**Task requirements**
Drop all pictures and repeat exactly the lines from the line holding "You are a GUI" through the end of the records.

**Given entries**

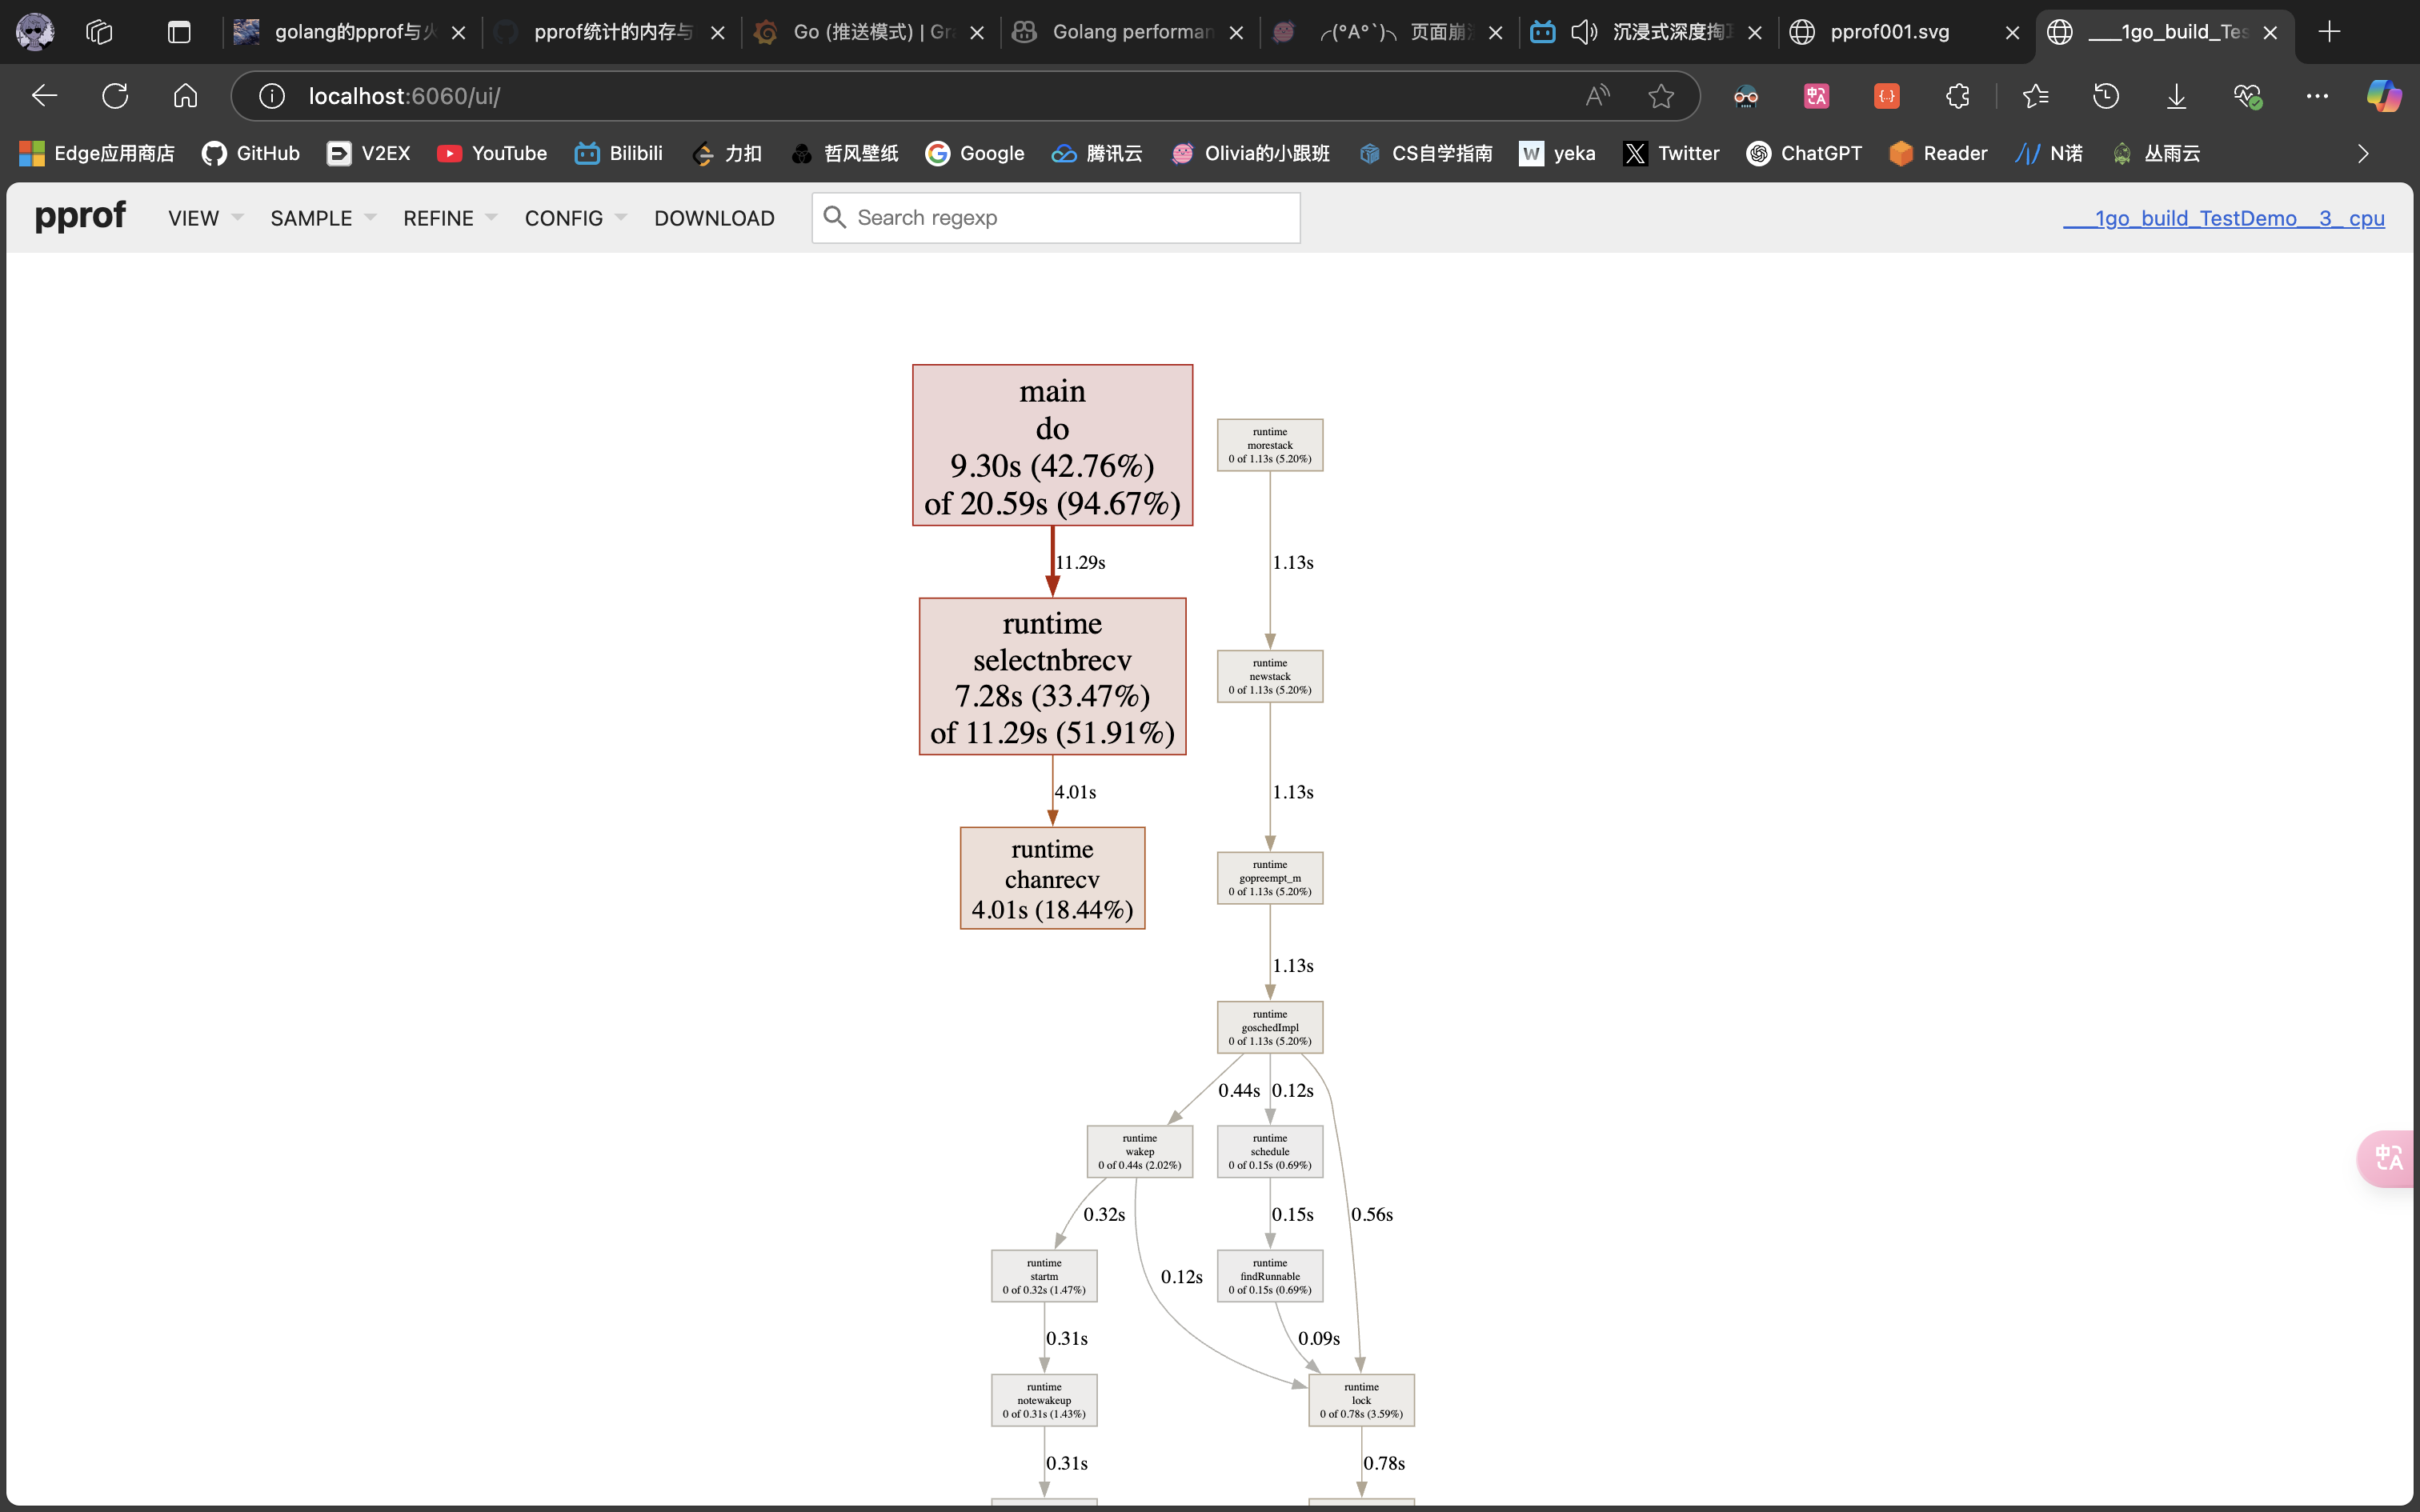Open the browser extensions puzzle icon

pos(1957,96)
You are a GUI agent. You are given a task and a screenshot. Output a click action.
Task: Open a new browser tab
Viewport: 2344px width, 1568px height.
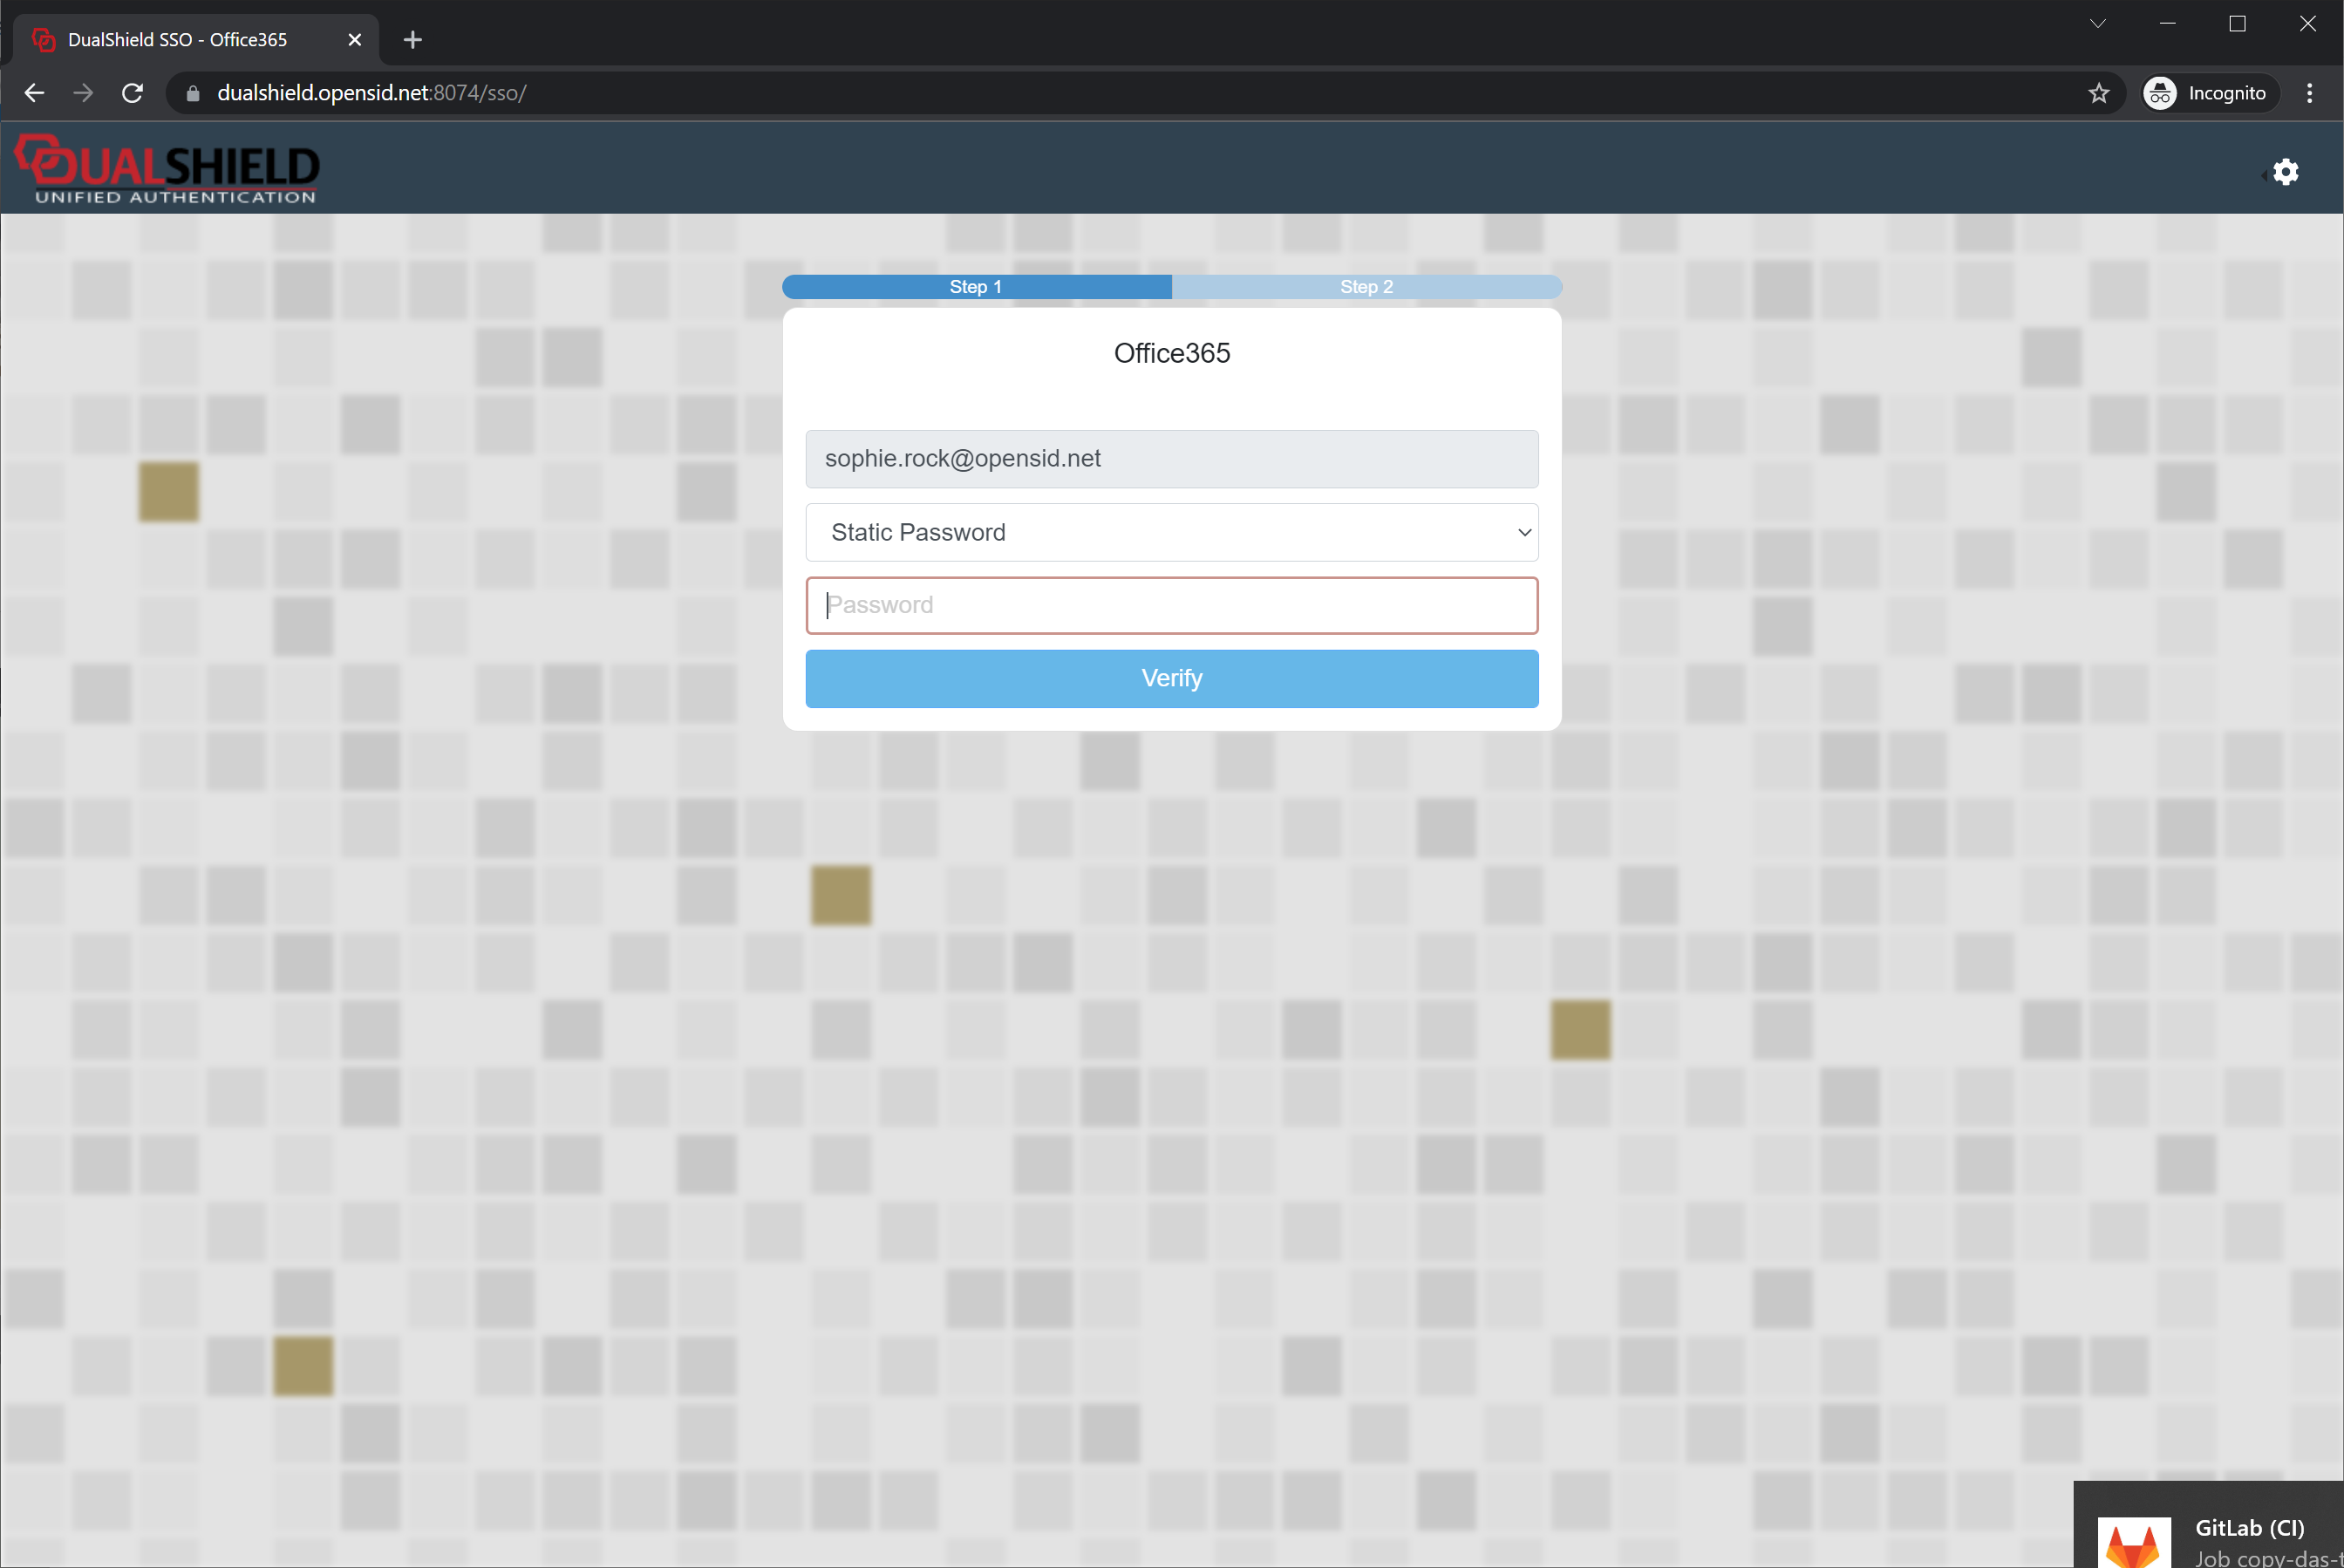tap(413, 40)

**Result of this exercise**
You are a GUI agent. You are given a task and a screenshot. Output a click action.
Task: Open a new browser tab
Viewport: 2344px width, 1568px height.
tap(413, 40)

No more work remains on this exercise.